◆ EXERCICE: Recopiez mot pour mot le passage du texte fourni qui va de « Le sénateur Downe » jusqu'à « les prochains mois. » inclus.

Le Canada et les chercheurs canadiens ont un rôle à jouer dans la préparation des futures négociations, en réfléchissant avec les chercheurs et les fonctionnaires des économies émergentes à certains des nouveaux sujets à aborder au cours de négociations futures.
Le sénateur Downe : Dans vos remarques, vous avez parlé de compétition et de gouvernance nationale et vous avez mentionné que les entreprises canadiennes ont des normes internationales, alors que la plupart des entreprises dans les économies émergentes n'en ont pas. Craignez-vous que des entreprises canadiennes passent aux mains de gouvernements étrangers par l'intermédiaire d'une société de façade? Est-ce que le réseau EDGE étudie la question?
Mme Steger : J'écris actuellement un article sur le sujet. Je ne l'ai pas encore terminé, mais la Fondation Asie Pacifique du Canada m'a demandé d'écrire un article qui sera publié dans les prochains mois.
Le ministre de l'Industrie, M. Prentice, a déclaré que le gouvernement examinera peut-être à la question des entreprises d'État et celle d'une possible exception au titre de la sécurité nationale.

◆ SECTION DE DONNÉES:
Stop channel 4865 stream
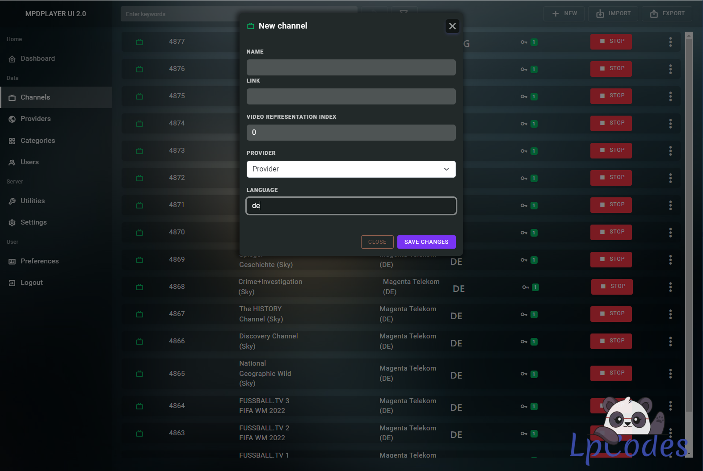Viewport: 703px width, 471px height. (611, 373)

◆ RÉPONSE:
Le sénateur Downe : Dans vos remarques, vous avez parlé de compétition et de gouvernance nationale et vous avez mentionné que les entreprises canadiennes ont des normes internationales, alors que la plupart des entreprises dans les économies émergentes n'en ont pas. Craignez-vous que des entreprises canadiennes passent aux mains de gouvernements étrangers par l'intermédiaire d'une société de façade? Est-ce que le réseau EDGE étudie la question?
Mme Steger : J'écris actuellement un article sur le sujet. Je ne l'ai pas encore terminé, mais la Fondation Asie Pacifique du Canada m'a demandé d'écrire un article qui sera publié dans les prochains mois.